Are we accountable for Slums? Paradigm Shift required.
  Slums upgrade and metropolitan structure
  We are experiencing for the first time in history a metropolitan explosion phenomenon. Today 600 metropolises around the world have reached the 1 million inhabitants range. Overwhelming figures if compared with historic cities like Julius Cesar’s Rome with 1 million inhabitants, Victoria’s London with only 600.000 or the Beijing of the Ming Dynasty with 700.000 thousand.

Many of these metropolises are growing at 5% annual rates. That means doubling the size in 14 years. Governments do not know how to cope. They try to keep people back in rural areas. It does not work. So they deny the phenomenon, or look elsewhere. The result is uncontrolled development, the expansion of slums.

Are we accountable for those slums? We are as far as we do not provide the means for a rational organized development. That structure can be provided. Europe experienced a similar urban explosion in the 19 C. as effect of industrial revolution and the consequent flow of population to cities. The 19 C. was able to address the issue by implementing the urban grid. Good examples are New York (1811) and Barcelona (1860).

We have solutions at a metropolitan scale that can be implemented.

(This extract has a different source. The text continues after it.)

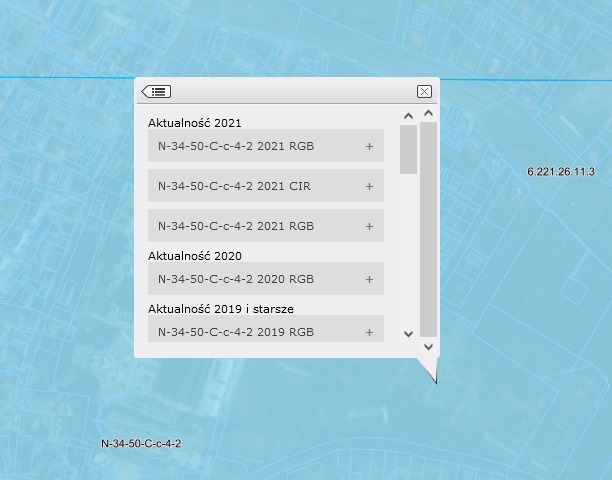Image resolution: width=612 pixels, height=480 pixels.
Task: Click inner list scrollbar down arrow
Action: pos(408,333)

The 4 main models of metropolitan planning in the 20 C. (Vienna 1912, South Germany 1933, Berlin 1967 and Madrid 1996) provide the mechanisms to implement large-scale developments. For instance the Metro-Matrix model of Madrid, a matrix grid-like system that expands to the next metropolitan scale the historical reticular urban development system inherited from the Greeks or the Chinese.

It does apply to Metropolises, as they are such because of the location advantage of most of them at the crossroads of two ecosystems. ‘Featureless plain’ Central Place Theory (Walter Christaller) is not applicable, nor the Orbital Theory (Otto Wagner) as the border between two ecosystems is defined by a very strong linear directionality.

The World Bank is applying this model actually in Nairobi and initiating it in Addis Ababa. It could work in many other places in Africa like Kigali, Dar es Salaam, Monrovia, Kampala, Accra, Cairo or Tunis. Elsewhere as well, whenever there is a metropolis with a strong directionality: Santiago de Chile, Montevideo, Buenos Aires, Bogota, Cali, Medellin, Caribe, Santo Domingo, Jamaica, Guatemala, Mexico DF to mention just LAC. East Europe and Asia can hold similar number of examples. (see: www.PedroBOrtiz.com) Provides a framework for rapid growth: ‘rights of way’ within an incrementalist approach to both infrastructures and buildings. This reflects historical good practices as with the Romans, the Jefferson American Grid or Latin America. No finance is needed, just collective intelligence of good Governance.

With these solutions available, are we accountable for slums?
 
Africa Urban Acupuncture: Metro-Matrix Chart
  Urban Acupuncture Metropolitan Metro-Matrix Mental Map Africa
  African Cities are growing very fast. The incapacity of Governments to handle the situation in the absence of a model paradigm to organize the territory of Metropolises is having for effect the development of slums in a moss metastasis.
The phenomenon is going to continue for at least 30 years. The time a 30% urban society grows to a 70% one.

Upgrading slums costs from 3 to 9 times more than doing it right form scratch. Metro-Matrix can provide for that traditional approach to do it right from the beginning and allocate the right land in the right places. With limited resources and the inability to do it right now, it is obvious getting the funds to upgrade will take 9 times more. If we don’t do it right in the next 30 years we are going to leave an inheritance that will take 300 years to bring the situation to an acceptable urban quality environment.